Once the line containing "Task: Tap avatar beside Even many countries" has been copied, stop; copy every line before it exactly, beginning with the first line of the material below.

[Working data — start]

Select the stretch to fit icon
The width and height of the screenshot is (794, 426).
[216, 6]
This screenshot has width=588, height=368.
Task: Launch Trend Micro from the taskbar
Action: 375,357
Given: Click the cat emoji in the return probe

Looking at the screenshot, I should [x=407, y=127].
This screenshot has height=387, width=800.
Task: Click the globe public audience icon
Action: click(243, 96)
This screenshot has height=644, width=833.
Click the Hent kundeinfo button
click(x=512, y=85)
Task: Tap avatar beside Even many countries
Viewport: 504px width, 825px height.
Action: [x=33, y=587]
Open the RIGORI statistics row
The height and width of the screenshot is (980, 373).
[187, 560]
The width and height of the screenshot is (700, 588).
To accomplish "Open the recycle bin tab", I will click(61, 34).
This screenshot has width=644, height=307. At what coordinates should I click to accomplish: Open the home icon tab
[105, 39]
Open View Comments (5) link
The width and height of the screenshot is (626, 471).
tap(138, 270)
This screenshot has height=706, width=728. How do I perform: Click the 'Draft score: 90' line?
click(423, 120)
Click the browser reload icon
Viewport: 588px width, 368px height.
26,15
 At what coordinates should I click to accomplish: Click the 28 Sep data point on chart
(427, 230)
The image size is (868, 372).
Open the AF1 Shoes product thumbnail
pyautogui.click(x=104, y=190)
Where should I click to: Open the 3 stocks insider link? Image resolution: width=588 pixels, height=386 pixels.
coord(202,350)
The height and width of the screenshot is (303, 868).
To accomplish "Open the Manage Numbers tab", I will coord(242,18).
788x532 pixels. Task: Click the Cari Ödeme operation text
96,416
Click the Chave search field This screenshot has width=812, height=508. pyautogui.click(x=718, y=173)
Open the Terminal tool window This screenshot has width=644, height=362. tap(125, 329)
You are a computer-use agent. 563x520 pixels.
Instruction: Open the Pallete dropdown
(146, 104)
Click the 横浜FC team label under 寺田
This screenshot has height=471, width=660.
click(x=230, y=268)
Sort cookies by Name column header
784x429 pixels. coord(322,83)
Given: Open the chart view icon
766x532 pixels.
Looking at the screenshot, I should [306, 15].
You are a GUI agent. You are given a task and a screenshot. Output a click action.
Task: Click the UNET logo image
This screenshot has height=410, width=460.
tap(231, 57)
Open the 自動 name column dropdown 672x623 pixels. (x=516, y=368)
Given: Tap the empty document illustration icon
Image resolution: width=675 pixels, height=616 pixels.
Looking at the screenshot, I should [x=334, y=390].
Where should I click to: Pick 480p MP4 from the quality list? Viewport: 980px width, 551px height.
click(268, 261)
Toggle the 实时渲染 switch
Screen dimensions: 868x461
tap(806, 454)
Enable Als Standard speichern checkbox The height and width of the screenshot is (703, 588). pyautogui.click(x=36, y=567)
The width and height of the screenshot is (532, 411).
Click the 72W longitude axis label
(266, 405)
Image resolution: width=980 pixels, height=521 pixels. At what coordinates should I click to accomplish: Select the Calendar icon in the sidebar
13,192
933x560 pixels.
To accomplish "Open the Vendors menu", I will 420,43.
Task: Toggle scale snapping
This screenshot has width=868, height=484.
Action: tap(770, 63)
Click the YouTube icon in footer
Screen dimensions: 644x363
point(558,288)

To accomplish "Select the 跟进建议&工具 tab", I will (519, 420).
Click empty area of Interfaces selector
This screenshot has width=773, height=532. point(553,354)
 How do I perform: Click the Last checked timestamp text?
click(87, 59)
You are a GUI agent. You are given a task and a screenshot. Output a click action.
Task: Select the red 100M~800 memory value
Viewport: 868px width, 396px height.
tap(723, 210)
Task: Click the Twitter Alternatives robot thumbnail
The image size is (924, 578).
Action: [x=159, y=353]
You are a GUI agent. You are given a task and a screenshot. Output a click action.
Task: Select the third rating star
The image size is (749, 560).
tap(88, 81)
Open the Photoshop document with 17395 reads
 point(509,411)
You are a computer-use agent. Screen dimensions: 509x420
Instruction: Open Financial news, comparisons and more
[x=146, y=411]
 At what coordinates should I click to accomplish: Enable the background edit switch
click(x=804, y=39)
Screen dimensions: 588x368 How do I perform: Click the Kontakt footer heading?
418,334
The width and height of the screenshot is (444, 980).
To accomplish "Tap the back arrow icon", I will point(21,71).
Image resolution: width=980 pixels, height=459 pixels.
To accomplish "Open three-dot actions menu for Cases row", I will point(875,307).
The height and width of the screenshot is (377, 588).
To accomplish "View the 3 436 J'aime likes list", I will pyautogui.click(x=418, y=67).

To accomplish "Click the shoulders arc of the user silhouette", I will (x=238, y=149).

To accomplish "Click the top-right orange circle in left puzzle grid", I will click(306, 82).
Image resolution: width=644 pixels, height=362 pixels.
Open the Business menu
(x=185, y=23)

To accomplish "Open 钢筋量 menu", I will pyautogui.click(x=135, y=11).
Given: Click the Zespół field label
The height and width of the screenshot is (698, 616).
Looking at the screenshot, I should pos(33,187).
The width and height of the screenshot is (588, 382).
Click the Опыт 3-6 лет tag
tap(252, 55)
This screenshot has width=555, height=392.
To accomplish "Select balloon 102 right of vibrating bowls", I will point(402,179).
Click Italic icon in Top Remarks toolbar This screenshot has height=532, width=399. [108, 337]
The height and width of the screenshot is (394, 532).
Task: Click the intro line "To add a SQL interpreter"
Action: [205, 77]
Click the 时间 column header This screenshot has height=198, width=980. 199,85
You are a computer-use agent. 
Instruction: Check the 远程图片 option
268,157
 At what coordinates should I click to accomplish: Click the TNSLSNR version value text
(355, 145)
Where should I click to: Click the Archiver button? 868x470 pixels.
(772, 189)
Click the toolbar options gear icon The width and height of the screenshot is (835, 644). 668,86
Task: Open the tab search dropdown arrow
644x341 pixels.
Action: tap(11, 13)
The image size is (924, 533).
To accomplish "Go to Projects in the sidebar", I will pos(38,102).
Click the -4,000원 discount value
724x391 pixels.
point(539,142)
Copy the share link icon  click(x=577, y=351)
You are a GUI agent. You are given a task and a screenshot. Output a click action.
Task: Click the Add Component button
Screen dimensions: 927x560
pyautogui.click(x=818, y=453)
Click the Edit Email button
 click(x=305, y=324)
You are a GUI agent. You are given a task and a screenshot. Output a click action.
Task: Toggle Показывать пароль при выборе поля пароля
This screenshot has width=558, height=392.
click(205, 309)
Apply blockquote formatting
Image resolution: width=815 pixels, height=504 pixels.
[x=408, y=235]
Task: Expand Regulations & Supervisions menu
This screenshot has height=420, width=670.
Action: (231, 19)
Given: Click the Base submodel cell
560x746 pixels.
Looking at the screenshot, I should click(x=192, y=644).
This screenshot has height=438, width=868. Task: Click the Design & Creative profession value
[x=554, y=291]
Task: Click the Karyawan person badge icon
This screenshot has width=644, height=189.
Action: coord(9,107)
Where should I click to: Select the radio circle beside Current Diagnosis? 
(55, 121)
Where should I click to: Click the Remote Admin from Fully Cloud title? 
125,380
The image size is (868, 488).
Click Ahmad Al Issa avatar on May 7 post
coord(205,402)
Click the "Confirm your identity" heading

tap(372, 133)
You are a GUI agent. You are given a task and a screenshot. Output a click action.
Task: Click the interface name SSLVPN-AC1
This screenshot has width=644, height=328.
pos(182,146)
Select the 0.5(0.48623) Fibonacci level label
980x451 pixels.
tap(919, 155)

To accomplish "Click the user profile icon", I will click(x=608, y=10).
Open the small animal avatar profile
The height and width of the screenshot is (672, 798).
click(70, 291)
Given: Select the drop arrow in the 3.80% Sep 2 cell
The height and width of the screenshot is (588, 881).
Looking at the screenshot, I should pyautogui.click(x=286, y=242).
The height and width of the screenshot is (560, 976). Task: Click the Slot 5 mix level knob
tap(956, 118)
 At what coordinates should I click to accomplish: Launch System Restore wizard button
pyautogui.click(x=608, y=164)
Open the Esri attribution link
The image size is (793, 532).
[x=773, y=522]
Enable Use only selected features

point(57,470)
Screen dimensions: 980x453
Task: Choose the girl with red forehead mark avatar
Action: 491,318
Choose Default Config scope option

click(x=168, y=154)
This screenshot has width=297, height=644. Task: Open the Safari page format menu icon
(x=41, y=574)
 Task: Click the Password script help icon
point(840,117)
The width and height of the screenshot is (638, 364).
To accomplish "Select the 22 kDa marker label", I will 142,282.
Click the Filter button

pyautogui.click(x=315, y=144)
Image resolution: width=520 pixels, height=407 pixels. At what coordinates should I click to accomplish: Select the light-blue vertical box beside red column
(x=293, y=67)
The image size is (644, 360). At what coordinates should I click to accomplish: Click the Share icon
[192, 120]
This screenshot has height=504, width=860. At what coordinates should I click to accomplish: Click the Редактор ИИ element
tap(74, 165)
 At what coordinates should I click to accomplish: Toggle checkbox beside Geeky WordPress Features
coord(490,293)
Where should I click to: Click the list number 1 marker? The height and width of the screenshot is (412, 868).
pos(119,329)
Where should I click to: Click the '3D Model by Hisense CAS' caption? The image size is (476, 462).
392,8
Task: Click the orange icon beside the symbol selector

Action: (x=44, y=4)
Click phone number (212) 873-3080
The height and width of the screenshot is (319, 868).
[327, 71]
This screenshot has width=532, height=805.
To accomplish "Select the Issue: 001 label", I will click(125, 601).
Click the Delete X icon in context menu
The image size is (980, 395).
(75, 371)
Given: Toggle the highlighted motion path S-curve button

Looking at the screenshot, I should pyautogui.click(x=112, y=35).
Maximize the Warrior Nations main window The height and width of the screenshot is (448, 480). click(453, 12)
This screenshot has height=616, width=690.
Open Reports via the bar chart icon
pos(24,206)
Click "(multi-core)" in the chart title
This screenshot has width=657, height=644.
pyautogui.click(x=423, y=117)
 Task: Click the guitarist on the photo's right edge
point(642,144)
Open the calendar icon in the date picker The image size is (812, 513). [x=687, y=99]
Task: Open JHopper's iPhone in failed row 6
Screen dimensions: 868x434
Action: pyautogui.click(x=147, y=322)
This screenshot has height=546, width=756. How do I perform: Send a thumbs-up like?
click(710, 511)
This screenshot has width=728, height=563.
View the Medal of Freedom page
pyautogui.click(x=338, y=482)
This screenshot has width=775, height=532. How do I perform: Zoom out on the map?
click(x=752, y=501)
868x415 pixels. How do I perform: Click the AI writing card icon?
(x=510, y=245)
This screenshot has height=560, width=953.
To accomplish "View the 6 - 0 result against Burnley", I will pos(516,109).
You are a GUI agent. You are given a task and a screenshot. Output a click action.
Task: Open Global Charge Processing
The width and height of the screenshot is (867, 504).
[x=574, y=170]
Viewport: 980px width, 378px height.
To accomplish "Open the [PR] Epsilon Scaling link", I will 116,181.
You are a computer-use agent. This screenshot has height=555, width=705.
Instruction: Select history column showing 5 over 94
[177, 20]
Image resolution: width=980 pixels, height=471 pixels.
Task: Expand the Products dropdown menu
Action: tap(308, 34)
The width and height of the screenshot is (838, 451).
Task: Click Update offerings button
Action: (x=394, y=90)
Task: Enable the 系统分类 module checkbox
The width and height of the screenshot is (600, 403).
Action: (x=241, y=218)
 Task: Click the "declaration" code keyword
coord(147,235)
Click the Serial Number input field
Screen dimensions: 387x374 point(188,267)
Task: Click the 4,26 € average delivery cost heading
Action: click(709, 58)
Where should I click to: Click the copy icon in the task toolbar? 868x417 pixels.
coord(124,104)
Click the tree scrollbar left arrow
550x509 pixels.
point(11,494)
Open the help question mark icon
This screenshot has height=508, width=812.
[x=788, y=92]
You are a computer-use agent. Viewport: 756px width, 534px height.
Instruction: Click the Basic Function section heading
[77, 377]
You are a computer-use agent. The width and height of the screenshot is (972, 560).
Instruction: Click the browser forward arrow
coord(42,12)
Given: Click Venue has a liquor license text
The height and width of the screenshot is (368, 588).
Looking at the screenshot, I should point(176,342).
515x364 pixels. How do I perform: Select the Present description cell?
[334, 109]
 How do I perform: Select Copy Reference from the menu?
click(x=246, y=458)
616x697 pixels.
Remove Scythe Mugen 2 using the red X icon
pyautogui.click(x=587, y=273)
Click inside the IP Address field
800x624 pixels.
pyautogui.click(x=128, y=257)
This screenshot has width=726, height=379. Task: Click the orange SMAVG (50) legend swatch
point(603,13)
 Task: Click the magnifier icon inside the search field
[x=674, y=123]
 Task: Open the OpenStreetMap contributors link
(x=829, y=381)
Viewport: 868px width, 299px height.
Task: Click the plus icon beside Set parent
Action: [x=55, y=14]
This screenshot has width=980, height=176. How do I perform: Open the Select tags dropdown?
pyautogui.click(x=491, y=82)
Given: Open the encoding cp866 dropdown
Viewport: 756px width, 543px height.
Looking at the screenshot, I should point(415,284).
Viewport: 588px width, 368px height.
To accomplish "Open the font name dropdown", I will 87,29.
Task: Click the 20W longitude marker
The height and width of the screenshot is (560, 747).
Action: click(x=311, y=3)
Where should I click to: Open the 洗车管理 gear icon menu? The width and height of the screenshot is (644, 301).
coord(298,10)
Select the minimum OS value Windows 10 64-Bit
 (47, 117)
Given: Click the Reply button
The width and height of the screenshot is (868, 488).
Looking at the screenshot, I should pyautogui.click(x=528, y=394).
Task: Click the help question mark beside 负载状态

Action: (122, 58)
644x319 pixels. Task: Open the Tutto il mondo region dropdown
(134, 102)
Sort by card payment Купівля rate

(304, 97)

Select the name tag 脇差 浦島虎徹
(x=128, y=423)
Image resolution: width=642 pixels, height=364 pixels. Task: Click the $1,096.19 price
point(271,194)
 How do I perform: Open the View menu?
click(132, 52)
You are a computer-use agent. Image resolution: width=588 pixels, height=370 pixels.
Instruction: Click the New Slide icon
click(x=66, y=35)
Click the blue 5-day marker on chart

[Working data — finish]

_Solution for this task:_
Select the stretch to fit icon
The width and height of the screenshot is (794, 426).
[216, 6]
This screenshot has width=588, height=368.
Task: Launch Trend Micro from the taskbar
Action: 375,357
Given: Click the cat emoji in the return probe

Looking at the screenshot, I should [x=407, y=127].
This screenshot has height=387, width=800.
Task: Click the globe public audience icon
Action: click(243, 96)
This screenshot has height=644, width=833.
Click the Hent kundeinfo button
click(x=512, y=85)
Task: Tap avatar beside Even many countries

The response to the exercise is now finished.